# THE TASK:
Give as a numbered list only the records from the line containing "What do you see at coordinates (1619, 563)" through the line containing "(1628, 28).", both included, with blank lines left out.

# SUPPLIED DATA:
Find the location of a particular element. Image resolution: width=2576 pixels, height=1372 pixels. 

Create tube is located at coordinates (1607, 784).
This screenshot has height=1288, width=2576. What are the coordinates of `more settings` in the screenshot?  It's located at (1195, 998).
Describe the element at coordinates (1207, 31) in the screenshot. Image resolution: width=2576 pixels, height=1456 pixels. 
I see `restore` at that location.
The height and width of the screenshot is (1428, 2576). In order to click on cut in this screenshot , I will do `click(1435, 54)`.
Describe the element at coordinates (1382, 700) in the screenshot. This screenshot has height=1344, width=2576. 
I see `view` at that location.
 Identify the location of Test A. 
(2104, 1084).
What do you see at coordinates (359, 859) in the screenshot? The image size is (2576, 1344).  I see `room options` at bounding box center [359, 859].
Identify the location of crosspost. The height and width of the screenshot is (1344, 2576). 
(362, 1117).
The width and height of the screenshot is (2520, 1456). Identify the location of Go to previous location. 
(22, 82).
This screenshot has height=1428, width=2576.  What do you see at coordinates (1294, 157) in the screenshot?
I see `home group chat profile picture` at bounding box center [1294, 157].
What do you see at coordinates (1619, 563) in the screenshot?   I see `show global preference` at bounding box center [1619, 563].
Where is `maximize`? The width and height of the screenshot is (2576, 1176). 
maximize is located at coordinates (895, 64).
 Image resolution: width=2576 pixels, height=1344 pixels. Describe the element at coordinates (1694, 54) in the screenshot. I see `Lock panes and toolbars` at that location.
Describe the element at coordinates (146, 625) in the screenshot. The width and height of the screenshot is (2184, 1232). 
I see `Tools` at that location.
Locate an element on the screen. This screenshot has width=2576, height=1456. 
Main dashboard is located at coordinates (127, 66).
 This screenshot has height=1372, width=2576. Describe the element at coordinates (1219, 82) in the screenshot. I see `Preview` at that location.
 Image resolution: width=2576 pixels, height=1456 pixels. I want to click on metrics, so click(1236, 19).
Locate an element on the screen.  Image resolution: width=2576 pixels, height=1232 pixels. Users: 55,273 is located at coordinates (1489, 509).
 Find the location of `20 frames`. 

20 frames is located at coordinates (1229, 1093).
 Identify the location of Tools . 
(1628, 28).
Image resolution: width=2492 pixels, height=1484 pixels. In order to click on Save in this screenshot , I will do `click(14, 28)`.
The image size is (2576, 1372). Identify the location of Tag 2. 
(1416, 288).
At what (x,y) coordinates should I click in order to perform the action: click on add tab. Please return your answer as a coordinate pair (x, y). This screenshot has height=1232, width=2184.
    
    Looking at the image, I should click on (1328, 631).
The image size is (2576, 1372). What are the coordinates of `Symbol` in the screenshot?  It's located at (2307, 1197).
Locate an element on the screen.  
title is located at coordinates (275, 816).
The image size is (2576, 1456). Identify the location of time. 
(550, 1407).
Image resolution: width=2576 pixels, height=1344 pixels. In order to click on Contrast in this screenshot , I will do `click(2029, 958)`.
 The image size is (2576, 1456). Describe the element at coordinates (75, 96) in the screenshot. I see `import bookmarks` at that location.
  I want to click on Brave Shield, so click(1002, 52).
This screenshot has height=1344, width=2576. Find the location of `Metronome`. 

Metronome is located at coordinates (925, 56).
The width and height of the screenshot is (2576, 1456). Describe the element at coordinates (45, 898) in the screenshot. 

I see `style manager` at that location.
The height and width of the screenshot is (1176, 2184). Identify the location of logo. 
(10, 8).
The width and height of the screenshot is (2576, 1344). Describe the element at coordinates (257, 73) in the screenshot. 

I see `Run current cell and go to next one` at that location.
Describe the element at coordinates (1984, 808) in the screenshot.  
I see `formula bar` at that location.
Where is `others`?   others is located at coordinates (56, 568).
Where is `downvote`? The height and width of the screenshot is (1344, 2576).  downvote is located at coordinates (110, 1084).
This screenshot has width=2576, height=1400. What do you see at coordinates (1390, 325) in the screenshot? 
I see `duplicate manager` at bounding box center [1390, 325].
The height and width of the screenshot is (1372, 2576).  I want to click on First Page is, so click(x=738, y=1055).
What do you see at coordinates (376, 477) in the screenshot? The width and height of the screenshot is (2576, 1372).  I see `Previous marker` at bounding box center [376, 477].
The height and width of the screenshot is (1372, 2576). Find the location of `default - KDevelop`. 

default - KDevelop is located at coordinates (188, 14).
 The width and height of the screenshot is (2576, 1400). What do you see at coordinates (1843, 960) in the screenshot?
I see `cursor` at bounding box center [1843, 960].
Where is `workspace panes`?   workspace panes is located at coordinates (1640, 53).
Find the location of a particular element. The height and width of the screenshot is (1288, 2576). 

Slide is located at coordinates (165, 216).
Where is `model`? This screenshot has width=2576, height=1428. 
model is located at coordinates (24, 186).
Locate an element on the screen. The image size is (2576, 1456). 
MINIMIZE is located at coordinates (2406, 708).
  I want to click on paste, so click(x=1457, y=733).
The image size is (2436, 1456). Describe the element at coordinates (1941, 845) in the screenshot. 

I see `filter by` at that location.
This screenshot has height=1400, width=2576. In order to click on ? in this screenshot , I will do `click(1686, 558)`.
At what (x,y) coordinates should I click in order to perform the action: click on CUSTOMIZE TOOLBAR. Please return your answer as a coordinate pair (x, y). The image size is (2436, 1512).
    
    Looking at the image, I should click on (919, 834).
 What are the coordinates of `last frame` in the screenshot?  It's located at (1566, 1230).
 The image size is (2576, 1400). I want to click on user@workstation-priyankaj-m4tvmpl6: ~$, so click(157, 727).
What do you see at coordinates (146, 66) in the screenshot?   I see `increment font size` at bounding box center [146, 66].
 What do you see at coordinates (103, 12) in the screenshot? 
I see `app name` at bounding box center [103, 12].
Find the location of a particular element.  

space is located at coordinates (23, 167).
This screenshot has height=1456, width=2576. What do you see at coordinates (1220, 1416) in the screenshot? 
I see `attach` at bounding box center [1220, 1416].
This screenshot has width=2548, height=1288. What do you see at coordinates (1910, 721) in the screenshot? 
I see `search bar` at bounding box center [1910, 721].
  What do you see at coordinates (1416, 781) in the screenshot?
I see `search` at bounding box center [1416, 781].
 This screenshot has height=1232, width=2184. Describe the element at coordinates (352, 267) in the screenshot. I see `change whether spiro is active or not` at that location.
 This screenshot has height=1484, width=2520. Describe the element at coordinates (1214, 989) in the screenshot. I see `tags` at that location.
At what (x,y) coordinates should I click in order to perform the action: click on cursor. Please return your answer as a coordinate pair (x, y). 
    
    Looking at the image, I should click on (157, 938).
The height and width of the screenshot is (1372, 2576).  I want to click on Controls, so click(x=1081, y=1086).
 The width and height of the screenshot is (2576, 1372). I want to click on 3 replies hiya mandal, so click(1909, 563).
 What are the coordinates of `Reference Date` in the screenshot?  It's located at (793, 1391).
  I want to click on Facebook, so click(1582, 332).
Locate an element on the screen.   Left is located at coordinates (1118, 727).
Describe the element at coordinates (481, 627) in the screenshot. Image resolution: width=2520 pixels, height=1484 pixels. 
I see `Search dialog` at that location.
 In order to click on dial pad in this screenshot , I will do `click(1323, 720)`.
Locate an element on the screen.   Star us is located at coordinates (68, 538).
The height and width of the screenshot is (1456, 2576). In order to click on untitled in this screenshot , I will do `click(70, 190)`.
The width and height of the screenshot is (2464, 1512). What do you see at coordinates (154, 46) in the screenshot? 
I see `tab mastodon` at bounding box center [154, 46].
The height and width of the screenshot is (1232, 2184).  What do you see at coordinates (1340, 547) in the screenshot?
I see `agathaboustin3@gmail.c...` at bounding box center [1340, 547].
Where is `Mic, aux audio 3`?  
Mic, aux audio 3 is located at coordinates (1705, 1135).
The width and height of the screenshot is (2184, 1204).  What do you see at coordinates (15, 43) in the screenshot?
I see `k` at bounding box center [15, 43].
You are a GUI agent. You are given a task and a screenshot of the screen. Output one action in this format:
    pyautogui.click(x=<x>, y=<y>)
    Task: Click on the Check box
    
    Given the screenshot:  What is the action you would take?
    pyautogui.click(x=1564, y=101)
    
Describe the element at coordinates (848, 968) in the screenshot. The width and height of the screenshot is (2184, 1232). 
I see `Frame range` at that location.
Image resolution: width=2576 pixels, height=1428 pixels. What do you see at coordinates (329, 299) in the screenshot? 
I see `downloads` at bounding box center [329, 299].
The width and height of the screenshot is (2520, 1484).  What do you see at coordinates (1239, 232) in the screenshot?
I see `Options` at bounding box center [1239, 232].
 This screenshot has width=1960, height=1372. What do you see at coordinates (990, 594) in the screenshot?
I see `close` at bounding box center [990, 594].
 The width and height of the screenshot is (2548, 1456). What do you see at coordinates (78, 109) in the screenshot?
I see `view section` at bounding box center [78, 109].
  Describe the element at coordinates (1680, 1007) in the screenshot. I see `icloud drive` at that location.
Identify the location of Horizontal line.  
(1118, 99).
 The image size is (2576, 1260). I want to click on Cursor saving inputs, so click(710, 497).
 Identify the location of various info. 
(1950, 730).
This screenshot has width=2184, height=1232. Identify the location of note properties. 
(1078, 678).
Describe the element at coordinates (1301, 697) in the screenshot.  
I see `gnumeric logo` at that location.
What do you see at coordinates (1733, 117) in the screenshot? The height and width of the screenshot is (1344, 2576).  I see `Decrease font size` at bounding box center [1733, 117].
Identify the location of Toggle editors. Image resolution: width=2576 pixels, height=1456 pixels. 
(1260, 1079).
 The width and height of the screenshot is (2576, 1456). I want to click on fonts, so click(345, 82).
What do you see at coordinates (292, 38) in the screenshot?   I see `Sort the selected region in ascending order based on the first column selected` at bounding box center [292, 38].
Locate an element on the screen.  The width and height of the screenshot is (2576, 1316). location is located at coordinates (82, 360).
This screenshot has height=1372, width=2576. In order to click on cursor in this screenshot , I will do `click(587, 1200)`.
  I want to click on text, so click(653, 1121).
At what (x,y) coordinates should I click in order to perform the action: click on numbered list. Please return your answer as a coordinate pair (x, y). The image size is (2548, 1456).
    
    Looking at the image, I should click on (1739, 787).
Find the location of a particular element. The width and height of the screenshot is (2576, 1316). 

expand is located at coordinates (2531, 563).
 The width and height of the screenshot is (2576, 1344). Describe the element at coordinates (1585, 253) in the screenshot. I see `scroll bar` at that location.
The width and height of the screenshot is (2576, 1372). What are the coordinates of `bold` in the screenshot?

# RESULT OF THIS EXERCISE:
1. What do you see at coordinates (1619, 563) in the screenshot?   I see `show global preference` at bounding box center [1619, 563].
2. Where is `maximize`? The width and height of the screenshot is (2576, 1176). 
3. maximize is located at coordinates (895, 64).
4.  Image resolution: width=2576 pixels, height=1344 pixels. Describe the element at coordinates (1694, 54) in the screenshot. I see `Lock panes and toolbars` at that location.
5. Describe the element at coordinates (146, 625) in the screenshot. The width and height of the screenshot is (2184, 1232). 
6. I see `Tools` at that location.
7. Locate an element on the screen. This screenshot has width=2576, height=1456. 
8. Main dashboard is located at coordinates (127, 66).
9.  This screenshot has height=1372, width=2576. Describe the element at coordinates (1219, 82) in the screenshot. I see `Preview` at that location.
10.  Image resolution: width=2576 pixels, height=1456 pixels. I want to click on metrics, so click(1236, 19).
11. Locate an element on the screen.  Image resolution: width=2576 pixels, height=1232 pixels. Users: 55,273 is located at coordinates (1489, 509).
12.  Find the location of `20 frames`. 
13. 20 frames is located at coordinates (1229, 1093).
14.  Identify the location of Tools . 
15. (1628, 28).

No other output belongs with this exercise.